== ASSIGNED TASK ==
Repeat exactly the line with "The width and" and each line after it to the end of the data below; pictures stay out.

== PROVIDED DATA ==
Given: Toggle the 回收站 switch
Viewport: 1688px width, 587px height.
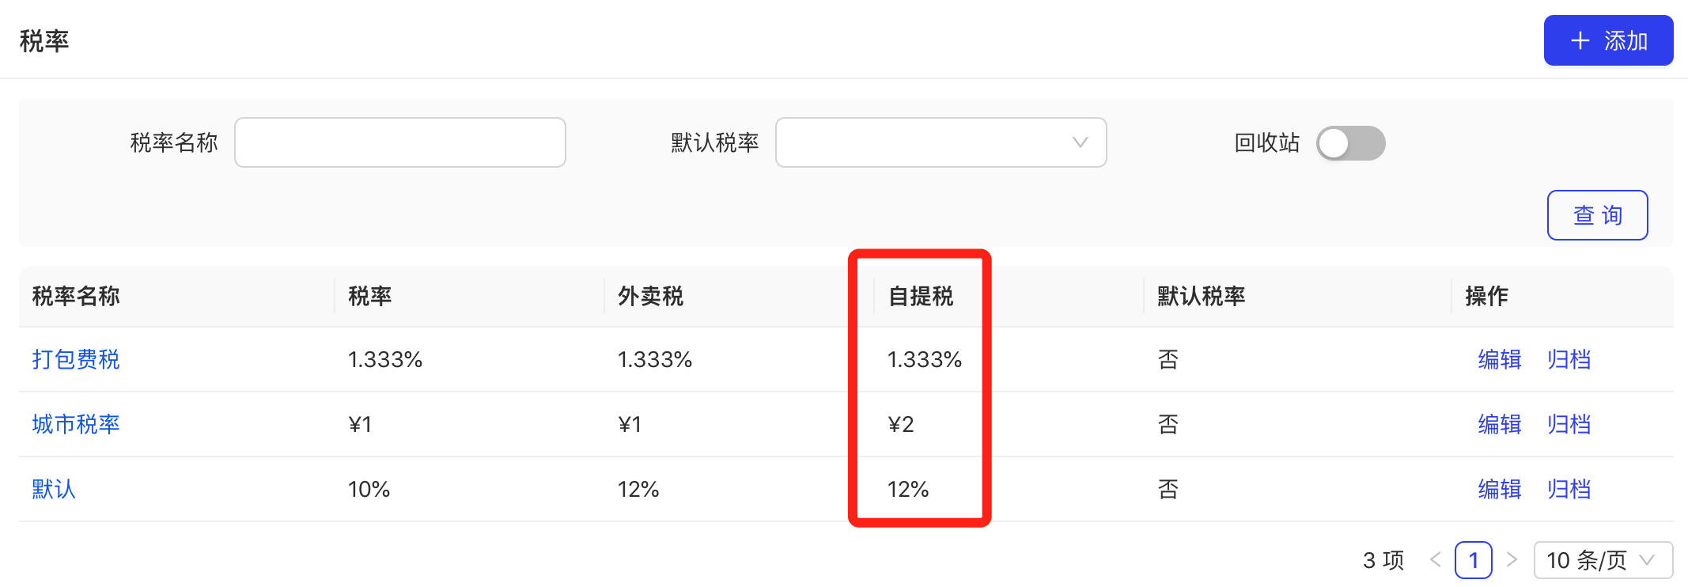Looking at the screenshot, I should pos(1350,143).
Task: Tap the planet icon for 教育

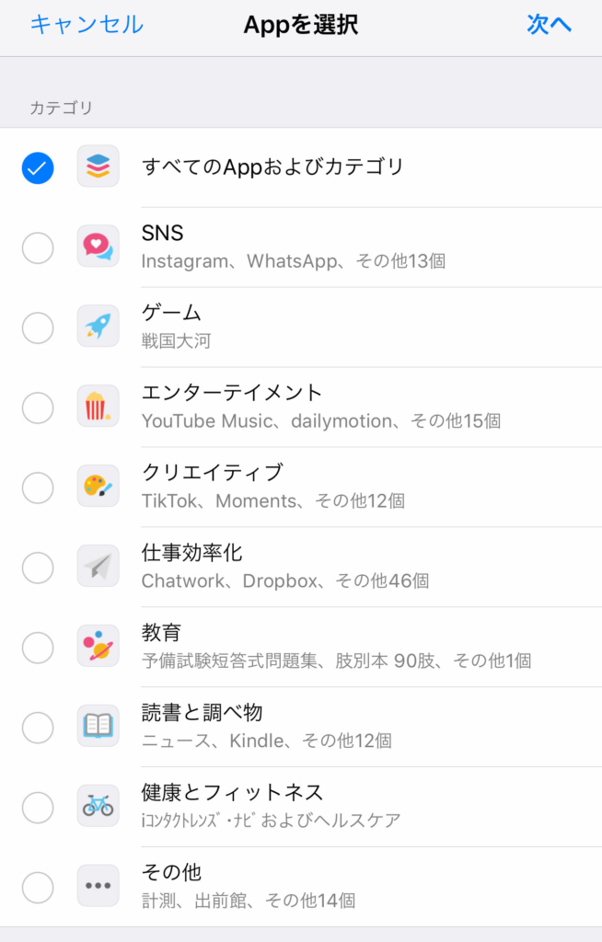Action: 98,647

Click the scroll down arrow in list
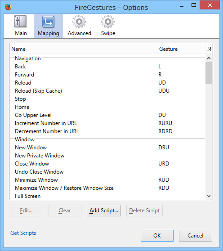pyautogui.click(x=209, y=196)
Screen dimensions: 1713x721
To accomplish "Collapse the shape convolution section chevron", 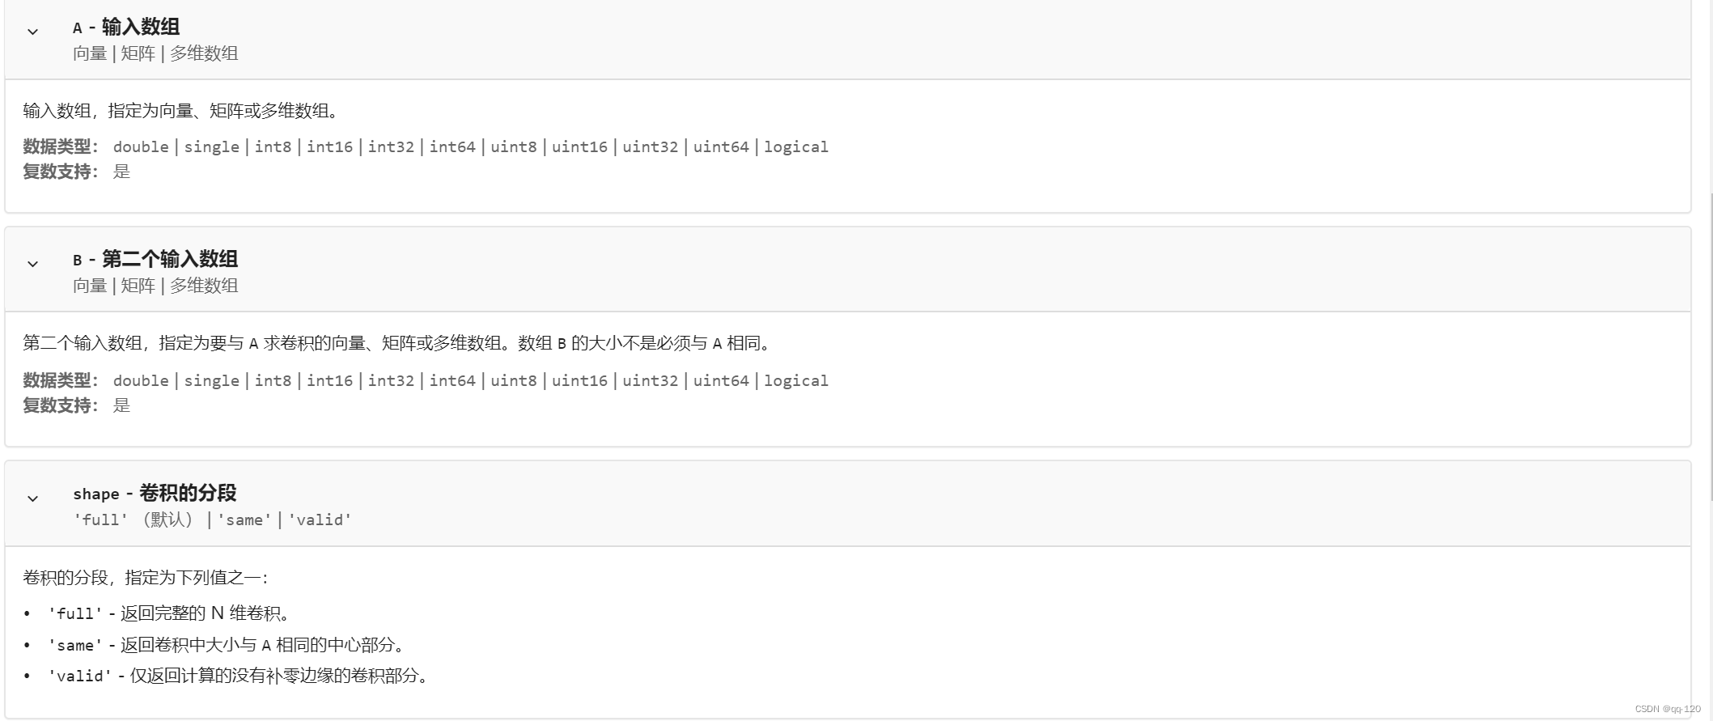I will 32,498.
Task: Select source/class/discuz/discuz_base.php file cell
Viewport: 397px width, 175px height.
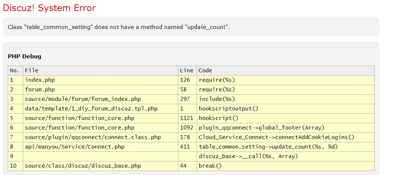Action: coord(83,166)
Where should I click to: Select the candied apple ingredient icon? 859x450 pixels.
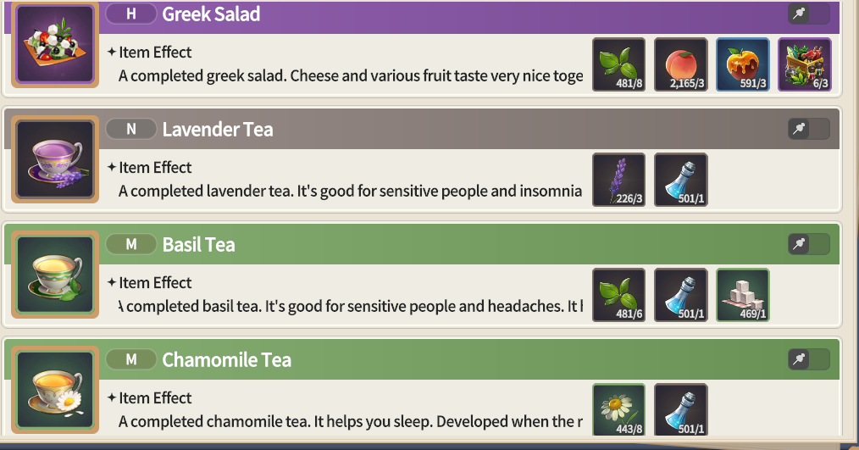pos(742,64)
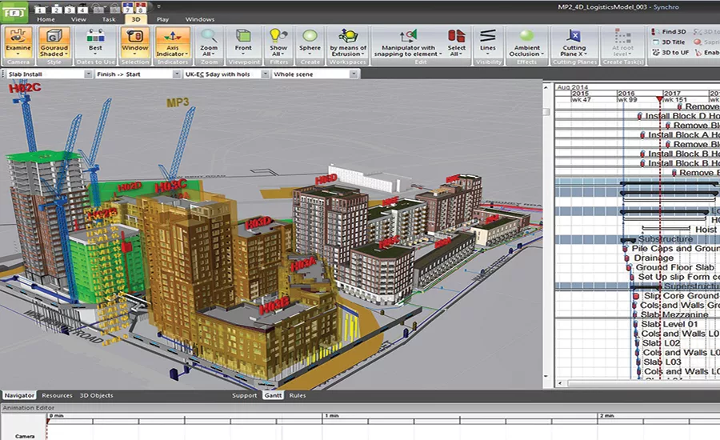Open the Cutting Plane X tool
720x440 pixels.
(574, 42)
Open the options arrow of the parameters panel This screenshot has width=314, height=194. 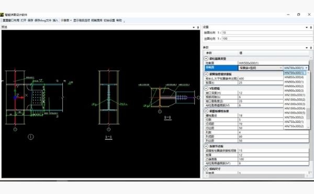click(307, 48)
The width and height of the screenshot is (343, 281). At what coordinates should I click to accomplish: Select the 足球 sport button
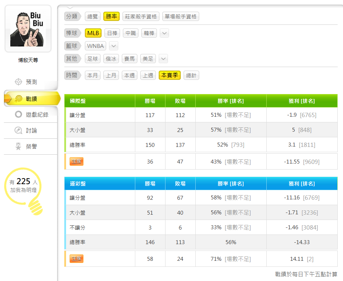pos(93,59)
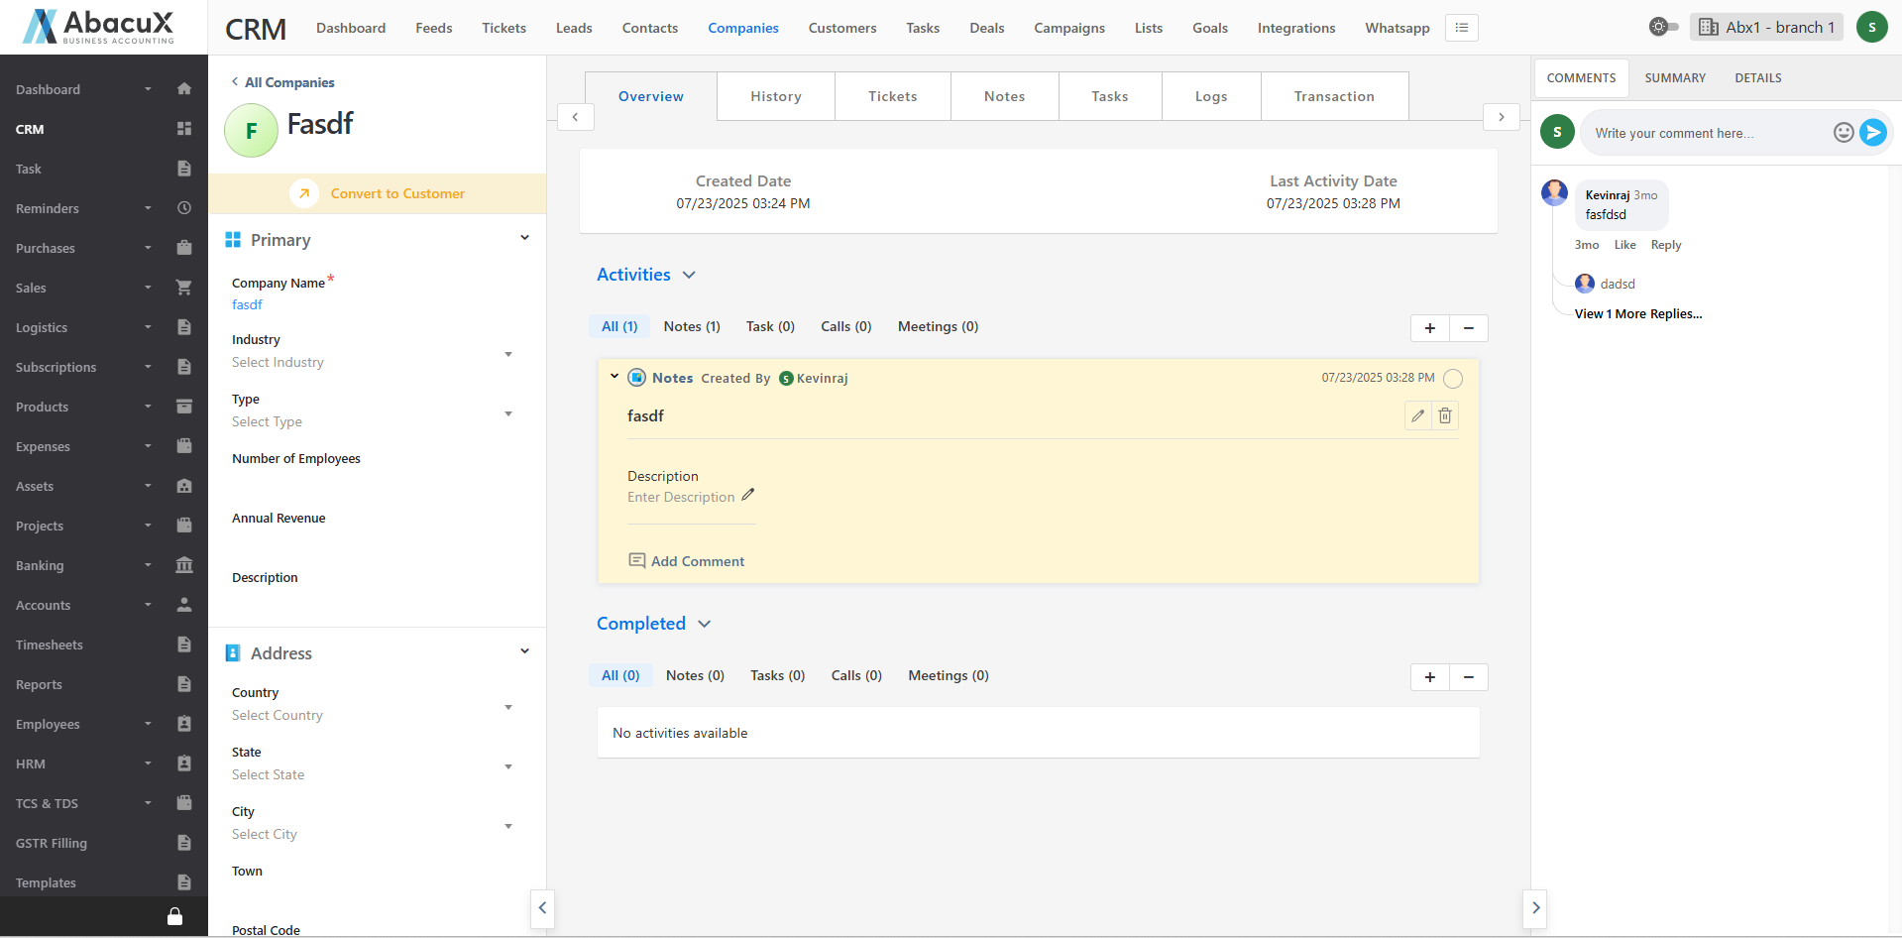Open the Select Industry dropdown

coord(508,355)
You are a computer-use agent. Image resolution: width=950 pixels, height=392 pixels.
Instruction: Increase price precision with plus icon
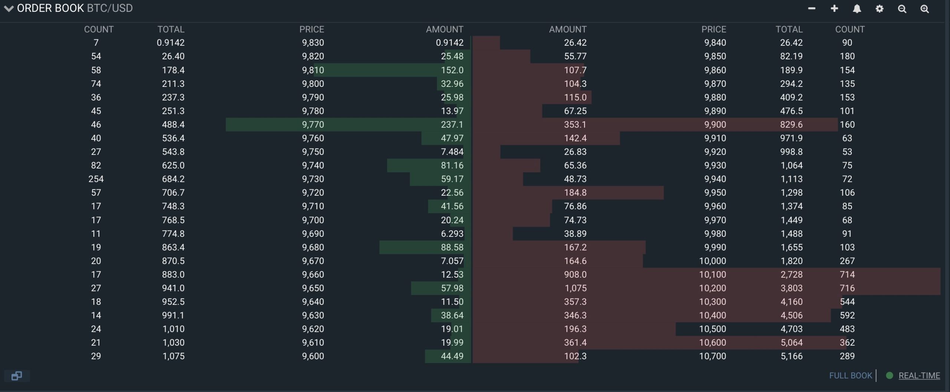(834, 9)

== ANSWER SECTION ==
The width and height of the screenshot is (343, 281). At what coordinates should I click to accomplish: Select the 足球 sport button
pos(93,59)
Open the Select Industry dropdown

coord(508,355)
You are a computer-use agent. Image resolution: width=950 pixels, height=392 pixels.
Instruction: Increase price precision with plus icon
(834, 9)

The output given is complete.